At least nine climbers were killed and six are believed still missing. Many of the 10 survivors were injured and were flown to hospitals by rescue helicopters.

Helicopters flew over the slopes on Monday to search for the missing mountaineers as climbers and guides searched on foot. Rescuers brought down eight bodies — four French, one each from Germany, Italy and Spain and a Nepali guide — and were trying to retrieve the ninth from the 7,000-meter (22,960-foot) area where the avalanche struck, police Chief Basanta Bahadur Kuwar said.

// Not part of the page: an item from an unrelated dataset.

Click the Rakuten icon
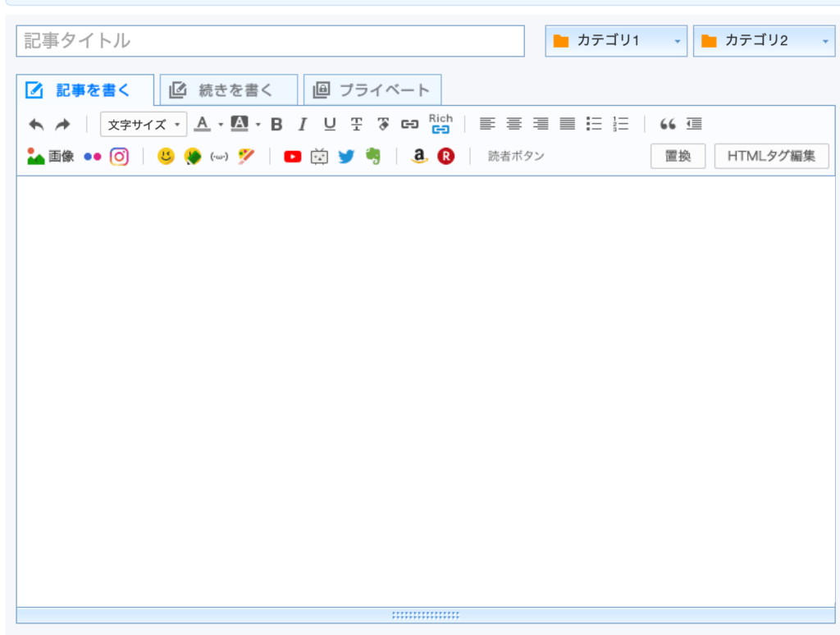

Three French climbers and two Germans were transported to hospitals in Katmandu on Sunday. Two Italians were flown there on Monday — Mondinelli, who has climbed the world's 14 highest peaks, and fellow mountaineer Christian Gobbi.

Mondinelli said a third Italian climber and their Sherpa guide were sleeping in another tent and both were buried by the avalanche and died.

Gobbi said they could not see at first when they looked out of their torn tent because it was pitch dark and they had no light.

"We found someone's boots and put them on," he said.

When the sun rose an hour later, they saw parts of tents scattered across the snow, along with people who had been killed or injured.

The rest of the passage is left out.